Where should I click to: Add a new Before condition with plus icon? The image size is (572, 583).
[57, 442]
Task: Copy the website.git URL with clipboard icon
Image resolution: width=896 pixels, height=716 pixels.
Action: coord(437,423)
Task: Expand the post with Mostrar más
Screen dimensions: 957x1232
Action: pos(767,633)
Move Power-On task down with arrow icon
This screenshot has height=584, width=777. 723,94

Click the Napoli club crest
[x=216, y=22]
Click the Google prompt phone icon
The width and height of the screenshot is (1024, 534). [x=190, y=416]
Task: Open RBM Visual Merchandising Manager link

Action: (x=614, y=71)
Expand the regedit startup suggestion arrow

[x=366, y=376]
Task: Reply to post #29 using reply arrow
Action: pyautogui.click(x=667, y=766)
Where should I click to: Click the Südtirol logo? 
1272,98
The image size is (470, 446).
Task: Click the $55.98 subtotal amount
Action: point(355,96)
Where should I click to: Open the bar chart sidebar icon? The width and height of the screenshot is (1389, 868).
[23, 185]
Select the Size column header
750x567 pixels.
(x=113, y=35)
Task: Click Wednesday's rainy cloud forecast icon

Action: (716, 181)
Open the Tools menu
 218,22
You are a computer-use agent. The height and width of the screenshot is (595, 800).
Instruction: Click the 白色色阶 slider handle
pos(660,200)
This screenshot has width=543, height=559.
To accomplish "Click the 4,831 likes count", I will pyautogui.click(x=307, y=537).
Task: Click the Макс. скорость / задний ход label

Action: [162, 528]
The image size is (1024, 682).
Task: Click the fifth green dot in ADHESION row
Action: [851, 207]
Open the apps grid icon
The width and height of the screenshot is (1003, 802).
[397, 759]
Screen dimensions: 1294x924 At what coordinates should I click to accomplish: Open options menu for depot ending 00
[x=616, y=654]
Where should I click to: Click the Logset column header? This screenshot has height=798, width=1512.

***

(TO DO) Looking at the records, report the number of lines that hold the string "column", with no other text.

(RESPONSE TO THE EXERCISE) 2